Step #3: Build the design based on its detailed specs
Open your recently uploaded designs in Zeplin and notice how many details you get when you hover on each element of the design. Since the design has been organized using layers in Sketch, Zeplin can differentiate each element and show you specs such as font sizes and spaces between elements.
A Sketch design exported to Zeplin, where you can see all the specs and even the generated CSS code
If you want to export an image, click on the image in Zeplin and look for the option to download the PNG image on the right menu.
How to download visual assets from Zeplin
If you don’t see that option, go back to Sketch, click on the image you want to make exportable, and click on the option that says Make Exportable*. *After that, just re-upload the artboards to Zeplin and try again.
Option in Sketch to make images exportable in Zeplin
Finally, just use all these detailed specs and high-quality assets to build the website. And remember that great UIs are made out of hundreds of tiny details. Even though you might not appreciate those details individually, implement each one of them carefully using the specs from Zeplin and you will see how the final result looks more beautiful than anything you have ever built before.
Adding the finishing touches
Following this approach won’t just help you have a great portfolio that catches the attention of potential employers. It will also help you appreciate the great effort behind the work of designers, and **it will make you much better at working with designers on your team. **This, by itself, is also a great learning experience that employers will value.
You can follow this same approach to find existing portfolio designs to build your actual portfolio page. You don’t need the design your portfolio from scratch for it to be unique, you just need the content within it to authentic.
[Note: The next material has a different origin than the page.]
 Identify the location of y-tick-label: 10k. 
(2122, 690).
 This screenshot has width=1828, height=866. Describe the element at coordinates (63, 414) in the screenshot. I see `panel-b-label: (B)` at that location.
Remember to add all your previous projects to your portfolio, even the back-end ones. For those, try to use cards that show the title of the project with some cool font over a solid color or just a little piece of the UI of the project. That will make the design of your portfolio consistent.
Every project should list the technologies used and even a small description. More importantly, you should link to the live version of those projects (that’s where your new front-end projects will shine) and to the GitHub repos containing the code of your projects.
Finally, don’t forget to include your contact information, a link to your GitHub profile, and a list of other things that will make your portfolio unique (for example, open source contributions, articles you have written and anything else unique about you).
Wrapping up
Building an eye-catching portfolio is a really powerful hack, but don’t forget that you will ultimately have to pass technical and behavioral interviews in order to show that you can get the work done and get the job.
At Microverse, we ask our students to dedicate almost 180 hours of our training program to coding structures and algorithms and to prepare for the interviews. Make sure to prepare yourself for that next step, too.